### Task requirements
Transcribe exactly the line containing "The width and height of the screenshot is (750, 486)." and every line after it, through the end of the records below.

Data records
__________

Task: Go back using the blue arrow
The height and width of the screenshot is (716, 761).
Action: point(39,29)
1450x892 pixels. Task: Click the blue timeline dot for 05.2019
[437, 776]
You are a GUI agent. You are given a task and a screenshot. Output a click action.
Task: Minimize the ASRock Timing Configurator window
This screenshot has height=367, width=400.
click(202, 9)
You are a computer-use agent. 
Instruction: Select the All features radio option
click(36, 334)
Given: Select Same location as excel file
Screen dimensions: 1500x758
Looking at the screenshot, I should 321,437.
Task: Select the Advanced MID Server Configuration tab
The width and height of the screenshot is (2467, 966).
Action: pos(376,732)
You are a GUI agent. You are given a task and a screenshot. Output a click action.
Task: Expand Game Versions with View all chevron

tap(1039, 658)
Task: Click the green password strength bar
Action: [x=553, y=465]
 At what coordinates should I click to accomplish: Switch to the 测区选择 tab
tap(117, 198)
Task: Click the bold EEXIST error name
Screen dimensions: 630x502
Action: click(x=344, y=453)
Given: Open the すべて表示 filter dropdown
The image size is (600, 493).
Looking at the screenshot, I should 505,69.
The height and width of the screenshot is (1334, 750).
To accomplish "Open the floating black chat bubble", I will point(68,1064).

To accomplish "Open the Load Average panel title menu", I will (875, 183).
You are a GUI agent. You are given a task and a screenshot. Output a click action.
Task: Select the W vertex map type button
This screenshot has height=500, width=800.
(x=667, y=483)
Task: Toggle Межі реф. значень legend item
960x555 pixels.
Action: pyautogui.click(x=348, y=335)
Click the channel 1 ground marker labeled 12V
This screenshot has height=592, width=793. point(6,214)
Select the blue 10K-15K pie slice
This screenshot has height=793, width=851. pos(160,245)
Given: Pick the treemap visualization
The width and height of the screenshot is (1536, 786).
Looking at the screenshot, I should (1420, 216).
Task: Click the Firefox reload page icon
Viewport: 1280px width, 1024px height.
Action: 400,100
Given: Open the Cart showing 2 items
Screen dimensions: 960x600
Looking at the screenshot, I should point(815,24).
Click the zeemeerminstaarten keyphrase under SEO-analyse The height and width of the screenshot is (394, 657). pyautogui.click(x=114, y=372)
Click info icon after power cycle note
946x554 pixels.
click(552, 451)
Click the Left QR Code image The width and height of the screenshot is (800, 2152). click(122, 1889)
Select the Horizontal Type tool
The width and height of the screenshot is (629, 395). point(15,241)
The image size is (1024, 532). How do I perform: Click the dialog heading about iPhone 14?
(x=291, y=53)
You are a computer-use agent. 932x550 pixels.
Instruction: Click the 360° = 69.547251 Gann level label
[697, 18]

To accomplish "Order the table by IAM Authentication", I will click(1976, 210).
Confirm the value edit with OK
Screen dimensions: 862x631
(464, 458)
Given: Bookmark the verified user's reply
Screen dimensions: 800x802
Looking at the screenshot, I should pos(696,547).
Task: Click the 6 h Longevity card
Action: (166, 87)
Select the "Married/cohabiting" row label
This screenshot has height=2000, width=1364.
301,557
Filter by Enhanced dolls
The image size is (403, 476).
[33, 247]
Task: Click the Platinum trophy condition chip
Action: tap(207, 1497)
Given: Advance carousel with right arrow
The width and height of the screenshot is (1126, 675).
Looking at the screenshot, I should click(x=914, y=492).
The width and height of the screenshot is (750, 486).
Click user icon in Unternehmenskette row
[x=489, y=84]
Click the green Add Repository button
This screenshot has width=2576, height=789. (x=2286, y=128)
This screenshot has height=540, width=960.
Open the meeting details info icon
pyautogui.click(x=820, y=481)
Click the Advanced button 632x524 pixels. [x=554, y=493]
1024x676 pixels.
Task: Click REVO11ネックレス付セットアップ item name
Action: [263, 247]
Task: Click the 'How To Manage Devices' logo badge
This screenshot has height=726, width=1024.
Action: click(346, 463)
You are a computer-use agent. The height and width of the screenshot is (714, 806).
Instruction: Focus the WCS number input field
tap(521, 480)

__________

### Response area
The width and height of the screenshot is (750, 486).
Click user icon in Unternehmenskette row
[x=489, y=84]
Click the green Add Repository button
This screenshot has width=2576, height=789. (x=2286, y=128)
This screenshot has height=540, width=960.
Open the meeting details info icon
pyautogui.click(x=820, y=481)
Click the Advanced button 632x524 pixels. [x=554, y=493]
1024x676 pixels.
Task: Click REVO11ネックレス付セットアップ item name
Action: [263, 247]
Task: Click the 'How To Manage Devices' logo badge
This screenshot has height=726, width=1024.
Action: click(346, 463)
You are a computer-use agent. The height and width of the screenshot is (714, 806).
Instruction: Focus the WCS number input field
tap(521, 480)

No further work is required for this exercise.